Maybe this comes a surprise to some molecularly minded biologists; I doubt those working adjacent to a field called ”biophysics” or trying to understand what on Earth a ”t-distributed stochastic neighbor embedding” does to turn single-cell sequences into colourful blobs will have missed that there are quantitative aspects to genetics.

Anyways, Sturtevant & Beadle (and Charlesworth) are thinking of another kind of quantitation: they don’t just mean that maths is useful to geneticists, but of genetics as a particular kind of abstract science with its own concepts. It’s the distinction between viewing genetics as chemistry and genetics as symbols. In this vein, Charlesworth makes the distinction between statistical estimation and mathematical modelling in genetics, and goes on to give examples of the latter by an anecdotal history models of genetic variation, eventually going deeper into linkage disequilibrium. It’s a fun read, but it doesn’t really live up to the title by spelling out actual arguments for mathematical models, other than the observation that they have been useful in population genetics.

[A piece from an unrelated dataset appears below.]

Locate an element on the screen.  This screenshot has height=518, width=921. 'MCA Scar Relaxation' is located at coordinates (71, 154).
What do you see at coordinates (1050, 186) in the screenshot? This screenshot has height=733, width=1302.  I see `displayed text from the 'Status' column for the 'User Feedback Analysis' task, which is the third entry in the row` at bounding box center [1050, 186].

The hypothetical recurring reader will know this blog’s position on theory in genetics: it is useful, not just for theoreticians. Consequently, I agree with Charlesworth that formal modelling in genetics is a good thing, and that there is (and ought to be more of) constructive interplay between data and theory. I like that he suggests that mathematical models don’t even have to be that sophisticated to be useful; even if you’re not a mathematician, you can sometimes improve your understanding by doing some sums. He then takes that back a little by telling a joke about how John Maynard Smith’s paper on hitch-hiking was so difficult that only two researchers in the country could be smart enough to understand it. The point still stands. I would add that this applies to even simpler models than I suspect that Charlesworth had in mind. Speaking from experience, a few pseudo-random draws from a binomial distribution can sometimes clear your head about a genetic phenomenon, and while this probably won’t amount to any great advances in the field, it might save you days of fruitless faffing.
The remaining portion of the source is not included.